# WORK TO COMPLETE:
- a) Say whether each statement below agrees with the podcast episode description. Answer yes or no for each, quoting the words of the description that decide it.
(i) Poppy White and Celine Asmar are final year students.
(ii) Rosie Scott is a Senior Lecturer on BA Womenswear.
(iii) The podcast examines sustainable fabric sourcing.
- b) Write the next few sentences of the podcast episode description, starting after its final sentence.

# TEXT SHOWN:
────────
Colour Collective - The New Crafthouse X LCF
This episode reflects the launch of a new collaborative project initiative, now into it’s second year, with The New Crafthouse and final year Womenswear Students in the School of Design and Technology at London College of Fashion.
We talk to Rosie Scott, the Director of the New Craft House, Xandra Drepaul, final year Senior Lecturer on BA Womenswear, and final year students Poppy White and Celine Asmar at the beginning of the project. We then return to summarise at the end of the project looking the inventing new craft processes the students developed from shredding to creating new fabrics from reusing fabric selvedge’s.
This podcast also contextualises and examines sustainable fabric sourcing, from deadstock to new platforms for textile reuse.
Post Covid, the growth of kilo sales and sourcing deadstock fabric has gained momentum across all courses here at LCF, and the impact and awareness of waste, circularity and sustainability in fabric sourcing has taken students from the fabric shops of Soho, to looking for creativity in deadstock and end of line fabric to reimagine their fashion visions in cloth.
At Colour Collective Podcast we are interested to find out how this works in practice, to help students navigate this new landscape of saved from landfill textiles and discuss how we design now.
────────
# EXTRACTED RECORDS:
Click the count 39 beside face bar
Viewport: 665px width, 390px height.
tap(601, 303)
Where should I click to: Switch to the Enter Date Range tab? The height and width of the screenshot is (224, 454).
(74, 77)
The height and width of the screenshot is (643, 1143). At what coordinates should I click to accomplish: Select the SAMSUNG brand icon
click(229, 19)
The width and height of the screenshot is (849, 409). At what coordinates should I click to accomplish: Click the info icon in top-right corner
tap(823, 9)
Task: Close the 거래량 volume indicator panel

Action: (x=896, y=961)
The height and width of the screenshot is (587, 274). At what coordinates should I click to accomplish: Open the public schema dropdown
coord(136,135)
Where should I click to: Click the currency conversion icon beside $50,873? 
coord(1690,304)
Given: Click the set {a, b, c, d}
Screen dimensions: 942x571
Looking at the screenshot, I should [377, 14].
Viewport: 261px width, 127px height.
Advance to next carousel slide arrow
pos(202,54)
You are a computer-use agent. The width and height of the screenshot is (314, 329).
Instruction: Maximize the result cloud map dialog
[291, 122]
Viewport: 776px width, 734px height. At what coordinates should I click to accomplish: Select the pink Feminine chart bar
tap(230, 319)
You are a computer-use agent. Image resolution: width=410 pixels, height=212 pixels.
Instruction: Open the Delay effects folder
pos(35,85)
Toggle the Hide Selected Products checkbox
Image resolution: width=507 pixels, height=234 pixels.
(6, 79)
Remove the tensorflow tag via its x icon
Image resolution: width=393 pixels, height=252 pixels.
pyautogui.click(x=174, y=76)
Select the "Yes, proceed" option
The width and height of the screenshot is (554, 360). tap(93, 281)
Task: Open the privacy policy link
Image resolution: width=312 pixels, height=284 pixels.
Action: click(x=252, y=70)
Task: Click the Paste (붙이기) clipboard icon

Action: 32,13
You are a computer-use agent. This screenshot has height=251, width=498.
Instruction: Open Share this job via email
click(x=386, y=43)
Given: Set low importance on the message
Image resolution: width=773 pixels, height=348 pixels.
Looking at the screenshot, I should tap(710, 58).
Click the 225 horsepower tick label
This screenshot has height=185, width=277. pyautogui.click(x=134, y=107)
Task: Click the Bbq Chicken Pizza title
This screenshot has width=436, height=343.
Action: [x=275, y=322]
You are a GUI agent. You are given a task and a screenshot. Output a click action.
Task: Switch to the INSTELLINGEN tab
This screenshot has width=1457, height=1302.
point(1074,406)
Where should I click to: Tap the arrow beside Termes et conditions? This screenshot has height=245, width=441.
────────
# YOUR RESPONSES:
- a)
(i) Yes: "final year students Poppy White and Celine Asmar"
(ii) No: "Rosie Scott, the Director of the New Craft House, Xandra Drepaul, final year Senior Lecturer on BA Womenswear"
(iii) Yes: "This podcast also contextualises and examines sustainable fabric sourcing"

- b)
As a student, the process of concept to colour to cloth in the creative process, now involves us as designers to look and reinvent a new life for leftover fabrics and find new processes to innovate construction, tactility and colour.
Tutors and Students are embarking on new ways of working, a collaborative approach with resellers of designer fabrics, such as New Craft House x LCF project with final year students to inspire future designers to match their design ethos and values to sourcing and sustainability.
As a lecturer over the years, I have witnessed many changes in the cycle of design process, but the sourcing of fabric for fashion designers has now entered another era.
I want to find out how the growing concern for our planet, has brought us to rethink how we design, source and reuse fabric, and how this has shifted our creative thinking.